Of course, you cannot have a percentage of something without having a 100% value for it; therefore, it follows that the HHS/USDA has established that value and by extension the “standard” that has become known today as the “Standard American Diet” (unfortunately, SAD, for short). In the SAD, if you do the math, you will see that the minimum “percent daily value” (no longer “Recommended Daily Allowance”) for carbs for women is 300 grams (times 4 calories per gram = 1,200 calories, or a whopping 60% of a 2,000 calorie diet). The “daily value” for protein is 50g (x 4 = 200 calories or 10% of 2,000). And the “daily value” for fat is 65g (x 9 = 585 calories or +/- 30% of a 2,000 calorie diet. Add it up: 60%+10%+30% = 100% and 1,200 + 200 + 585 calories = 1,985, rounded to 2,000 calories. For men, the percentages are the same, but the calorie total is 2,500. Note that there is no government “percent daily value” for sugar on the panel, whereas there is a standard for saturated fat.
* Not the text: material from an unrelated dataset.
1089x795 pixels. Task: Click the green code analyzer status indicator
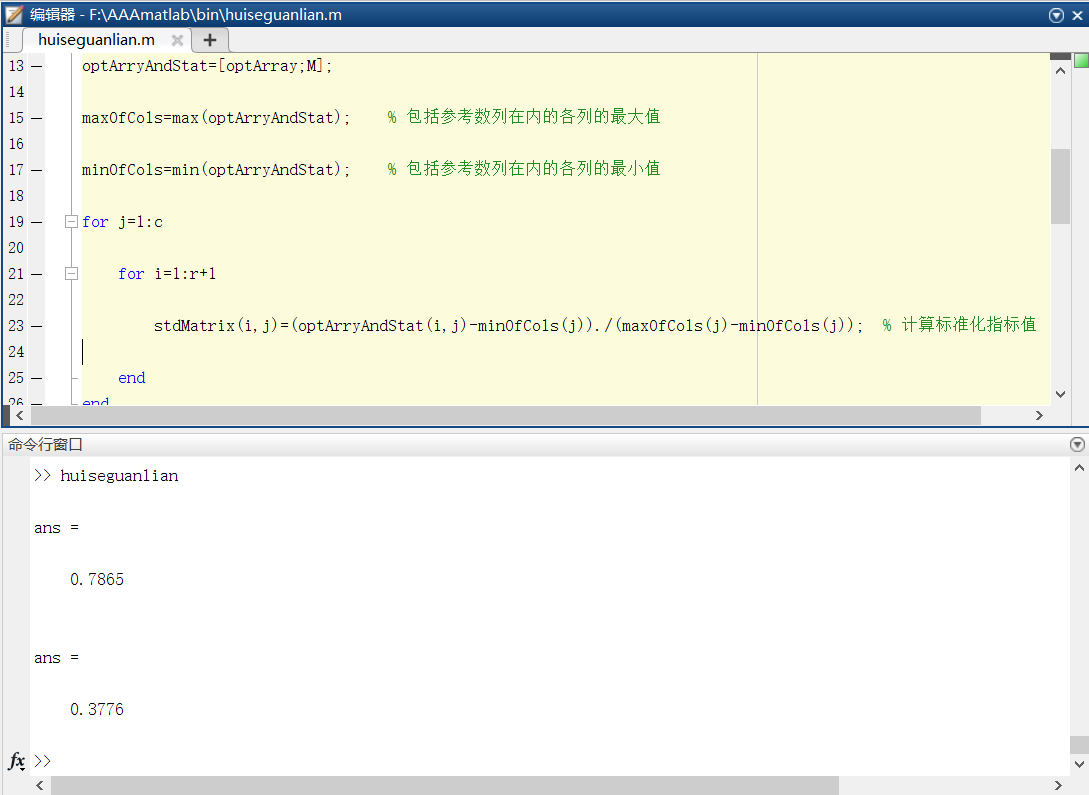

Hmmm…
This means that our government currently recommends that Americans eat a diet comprised of 60% carbohydrates (all of which break down to sugars in the blood, i. e. glucose), with unlimited sugars within that 60%, all this while enjoining us to avoid eating fats, especially saturated fats. Simultaneously, during the same 60 years, most of us have become fatter, and many of us are becoming (or have become) Type II diabetics (like me). There is, or if not, ought to be, therefore, a raging debate on the subject of nutrition, as we see the increasingly obese population all around us, and hear about the emerging “diabetes epidemic.” I will have more to say on this debate in the next and future installments, but first, I want to say a word to exculpate the average beleaguered physician with a clinical practice.
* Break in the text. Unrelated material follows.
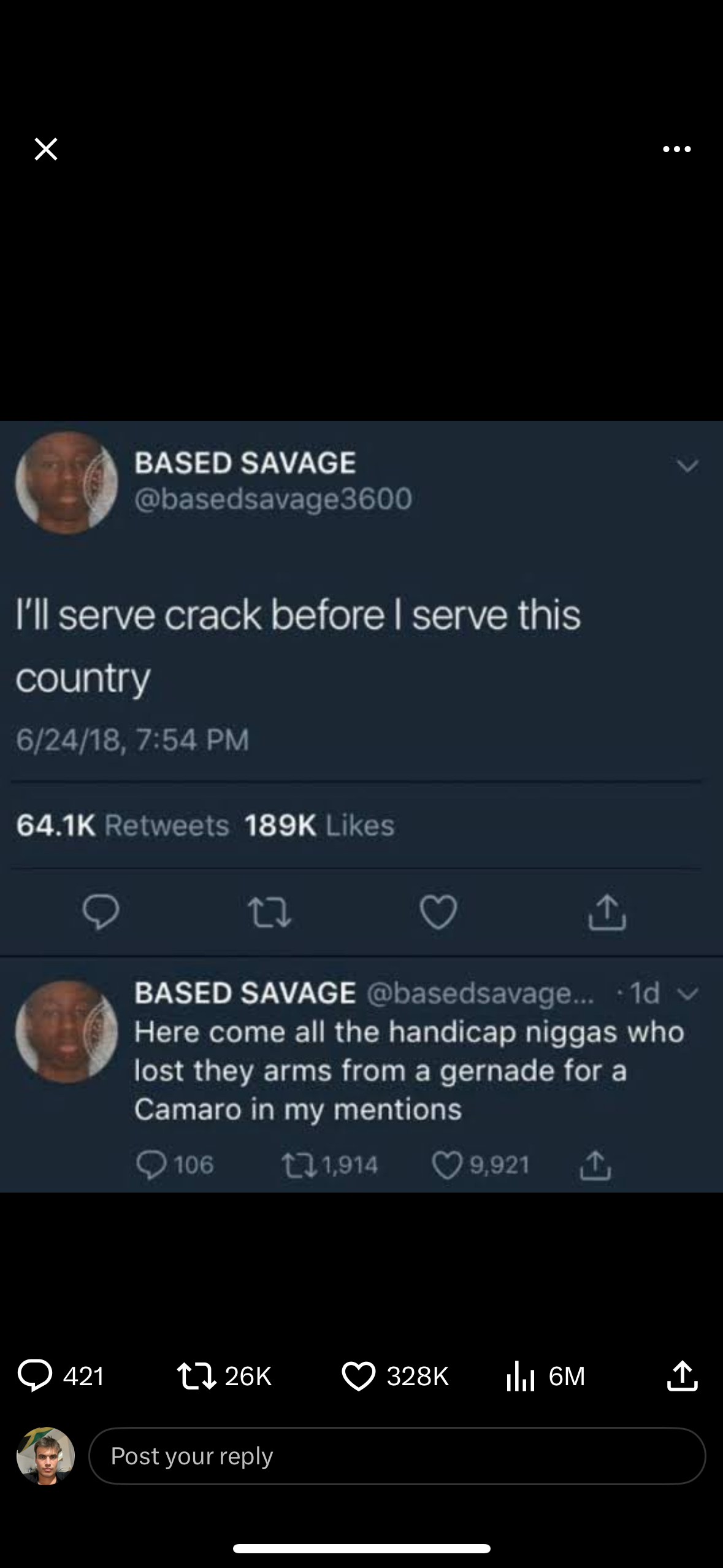723x1568 pixels.
Task: Tap the reply icon under main tweet
Action: (x=101, y=912)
For over 60 years (longer than the entire time that virtually any doctor still in practice has been in practice), the prevailing wisdom passed down from the powers-that-be has wavered but little. The sources of information that the medical practitioner has relied on are, writ large, our public health officials and, in particular, the practitioner’s medical community, through their specialty practice standards, medical journals and conventions, and the ubiquitous pharmaceutical salesperson. For the most part, practicing physicians were not trained much (if at all) in nutrition, except for basic biochemistry; they have had little time to “bone up” on an area that isn’t being pushed by big pharma. And, finally, the nutrition field, especially the basic science with which the clinical practitioner has less interest and exposure, has advanced very dramatically in the last thirty years. So, I do not blame them. I sympathize with (most of) them. They are stuck in the status quo of the mainstream message and, like the government, are “committed” and unable to turn around, or even waver, in the face of compelling and mounting evidence.
This suggests to me that it may be time for the patient to assume responsibility and take charge of his (or her) own health, from a dietary point of view. In the next installment, I will tell you how I think we got to be in this place. It’s an interesting story.